From image to text - a handwriting recognition tool prototype using Image Classification - Deep Learning in DataBricks.
In this project, we build an image processing tool, which is usually a task for big data platforms. Hence, that's what we propose to do with this "prototype":
- Start with three type of images (landscapes, pictures of the Simpsons, and handwriten words);
- Compare these with a pre-trained image recognition model, following an example from the databricks documentation;
- Apply a logistic regression to these images to separate them in their 3 categories: landscapes, simpsons and words;
- Apply a convolutional recursive neural network to our word images, to convert the picture to text;
- Use an oxford Dictionary API to extract a definition for any word.
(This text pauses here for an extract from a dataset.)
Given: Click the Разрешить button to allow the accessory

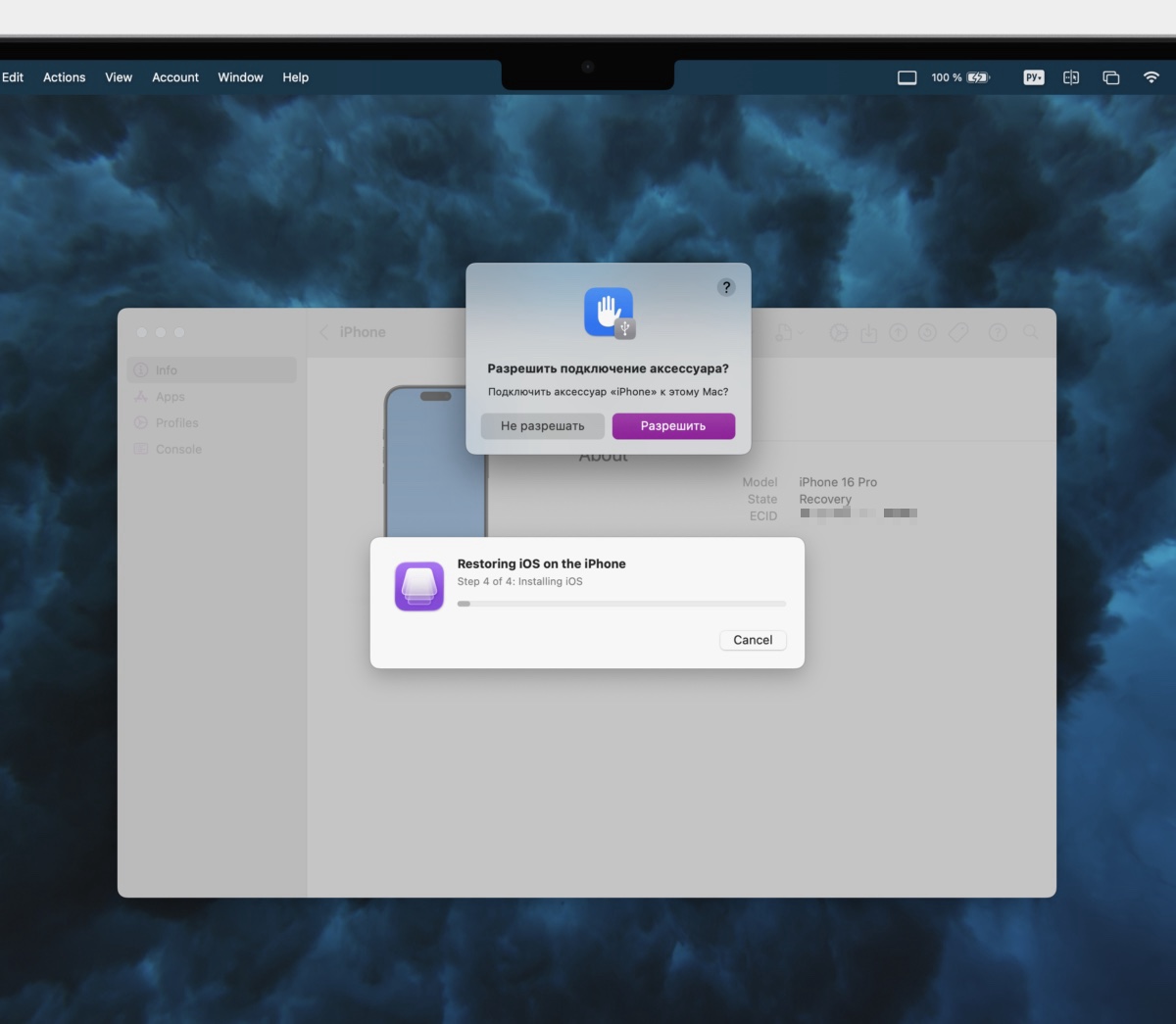Looking at the screenshot, I should point(673,426).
This is done so we have a string of text with the meaning for each word we're analysing, because of the next step, which is to group related documents together;
- To automattically group documents together by content (say, we would like to gather notes and documents from the Analysing Big Data course in one folder and the Machine Learning course in another folder) - we will use K-Means to do word clustering;
- Simulate a streaming process that detects new images from a landing folder, and test our own images with the trained models.
The project was done in DataBricks framework and the HTML notebook can be found at "Handwritten Word Recognition Project.html" and a visual presentation of the results can be seen in the "Presentation" folder.